▶ _What to produce_:
Below this line is a set of entries; quote exactly the lines from the line that contains "Tap the create" to the line that contains "392x375 pixels.", both lines included.
_ _ _
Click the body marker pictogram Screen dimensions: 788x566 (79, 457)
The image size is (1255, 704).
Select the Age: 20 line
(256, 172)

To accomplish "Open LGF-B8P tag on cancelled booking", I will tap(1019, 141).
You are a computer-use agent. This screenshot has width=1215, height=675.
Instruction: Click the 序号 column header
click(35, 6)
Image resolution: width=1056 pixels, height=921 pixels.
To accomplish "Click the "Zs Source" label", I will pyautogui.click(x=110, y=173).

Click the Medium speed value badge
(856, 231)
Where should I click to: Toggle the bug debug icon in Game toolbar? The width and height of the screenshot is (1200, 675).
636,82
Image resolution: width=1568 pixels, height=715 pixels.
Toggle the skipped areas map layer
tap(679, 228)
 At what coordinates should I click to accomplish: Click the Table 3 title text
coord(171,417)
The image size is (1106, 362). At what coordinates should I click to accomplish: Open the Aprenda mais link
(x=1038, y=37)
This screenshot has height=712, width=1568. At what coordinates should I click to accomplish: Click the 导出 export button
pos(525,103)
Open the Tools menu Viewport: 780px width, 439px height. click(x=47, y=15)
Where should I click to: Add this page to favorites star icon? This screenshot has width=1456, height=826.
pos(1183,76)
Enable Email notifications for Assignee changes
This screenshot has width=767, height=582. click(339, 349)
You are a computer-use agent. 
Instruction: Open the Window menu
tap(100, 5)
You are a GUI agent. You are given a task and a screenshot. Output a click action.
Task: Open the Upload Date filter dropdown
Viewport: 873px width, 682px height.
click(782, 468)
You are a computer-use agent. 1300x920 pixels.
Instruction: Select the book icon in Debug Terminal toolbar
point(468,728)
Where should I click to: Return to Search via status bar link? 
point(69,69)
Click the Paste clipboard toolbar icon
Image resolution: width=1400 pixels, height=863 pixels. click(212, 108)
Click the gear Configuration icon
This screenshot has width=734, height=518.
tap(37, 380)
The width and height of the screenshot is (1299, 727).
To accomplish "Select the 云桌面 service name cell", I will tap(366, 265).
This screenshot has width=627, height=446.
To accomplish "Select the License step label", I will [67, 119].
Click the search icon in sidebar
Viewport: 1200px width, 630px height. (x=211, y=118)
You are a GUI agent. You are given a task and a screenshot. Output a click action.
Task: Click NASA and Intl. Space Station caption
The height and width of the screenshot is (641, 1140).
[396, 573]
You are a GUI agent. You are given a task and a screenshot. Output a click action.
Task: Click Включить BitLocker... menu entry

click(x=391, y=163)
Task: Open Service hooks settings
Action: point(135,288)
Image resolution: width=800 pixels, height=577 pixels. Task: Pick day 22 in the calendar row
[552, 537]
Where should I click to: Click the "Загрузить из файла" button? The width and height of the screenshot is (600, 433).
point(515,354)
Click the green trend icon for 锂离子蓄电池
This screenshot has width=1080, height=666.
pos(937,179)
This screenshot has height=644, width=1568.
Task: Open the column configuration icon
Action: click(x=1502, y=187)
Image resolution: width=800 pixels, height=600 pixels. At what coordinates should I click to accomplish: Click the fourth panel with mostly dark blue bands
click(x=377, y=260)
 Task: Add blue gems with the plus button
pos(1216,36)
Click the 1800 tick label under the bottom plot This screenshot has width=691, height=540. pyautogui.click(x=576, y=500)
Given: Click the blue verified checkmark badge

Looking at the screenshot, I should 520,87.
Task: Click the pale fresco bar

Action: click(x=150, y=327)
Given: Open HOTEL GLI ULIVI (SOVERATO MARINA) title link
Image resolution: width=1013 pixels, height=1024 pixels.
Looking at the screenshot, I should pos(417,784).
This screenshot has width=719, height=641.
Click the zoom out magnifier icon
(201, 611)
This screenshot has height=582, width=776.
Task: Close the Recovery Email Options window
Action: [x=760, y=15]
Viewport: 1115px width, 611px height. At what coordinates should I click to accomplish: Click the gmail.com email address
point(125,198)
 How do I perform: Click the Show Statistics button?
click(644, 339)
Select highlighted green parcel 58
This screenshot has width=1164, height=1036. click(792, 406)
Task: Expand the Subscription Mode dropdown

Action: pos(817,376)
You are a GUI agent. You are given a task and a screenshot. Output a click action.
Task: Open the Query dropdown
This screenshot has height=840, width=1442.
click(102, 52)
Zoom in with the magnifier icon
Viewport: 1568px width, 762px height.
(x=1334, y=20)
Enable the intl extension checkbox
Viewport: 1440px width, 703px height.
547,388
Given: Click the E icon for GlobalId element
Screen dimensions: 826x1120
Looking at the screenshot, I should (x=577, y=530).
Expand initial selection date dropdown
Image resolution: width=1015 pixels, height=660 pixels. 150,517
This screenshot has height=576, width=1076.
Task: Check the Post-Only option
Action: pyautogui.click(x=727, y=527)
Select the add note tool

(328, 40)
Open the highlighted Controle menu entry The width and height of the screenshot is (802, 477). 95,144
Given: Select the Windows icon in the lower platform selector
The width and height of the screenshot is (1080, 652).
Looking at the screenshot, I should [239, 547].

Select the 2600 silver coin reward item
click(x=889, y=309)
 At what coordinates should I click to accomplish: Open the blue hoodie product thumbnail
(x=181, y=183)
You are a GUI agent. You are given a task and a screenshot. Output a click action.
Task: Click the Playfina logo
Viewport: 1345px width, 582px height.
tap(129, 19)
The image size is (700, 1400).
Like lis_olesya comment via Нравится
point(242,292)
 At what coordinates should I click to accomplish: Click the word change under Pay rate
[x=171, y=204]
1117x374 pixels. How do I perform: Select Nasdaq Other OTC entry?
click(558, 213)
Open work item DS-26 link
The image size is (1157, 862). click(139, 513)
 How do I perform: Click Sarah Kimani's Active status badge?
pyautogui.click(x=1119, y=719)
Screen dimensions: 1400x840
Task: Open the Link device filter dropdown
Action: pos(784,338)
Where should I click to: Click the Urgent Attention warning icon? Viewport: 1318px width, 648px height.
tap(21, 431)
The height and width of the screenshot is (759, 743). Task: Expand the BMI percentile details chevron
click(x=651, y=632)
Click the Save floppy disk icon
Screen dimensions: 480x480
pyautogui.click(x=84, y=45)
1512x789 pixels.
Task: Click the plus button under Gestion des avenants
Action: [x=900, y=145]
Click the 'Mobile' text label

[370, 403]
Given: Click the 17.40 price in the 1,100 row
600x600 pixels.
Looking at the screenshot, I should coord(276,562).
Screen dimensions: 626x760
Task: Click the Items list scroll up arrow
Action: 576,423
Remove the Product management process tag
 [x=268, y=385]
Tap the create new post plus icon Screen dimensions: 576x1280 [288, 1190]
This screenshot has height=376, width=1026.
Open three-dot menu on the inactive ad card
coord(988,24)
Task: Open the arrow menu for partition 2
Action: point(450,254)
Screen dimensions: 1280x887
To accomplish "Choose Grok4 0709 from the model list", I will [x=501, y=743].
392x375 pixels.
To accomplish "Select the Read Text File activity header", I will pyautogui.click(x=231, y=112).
_ _ _
▶ _Expected output_:
Tap the create new post plus icon Screen dimensions: 576x1280 [288, 1190]
This screenshot has height=376, width=1026.
Open three-dot menu on the inactive ad card
coord(988,24)
Task: Open the arrow menu for partition 2
Action: point(450,254)
Screen dimensions: 1280x887
To accomplish "Choose Grok4 0709 from the model list", I will [x=501, y=743].
392x375 pixels.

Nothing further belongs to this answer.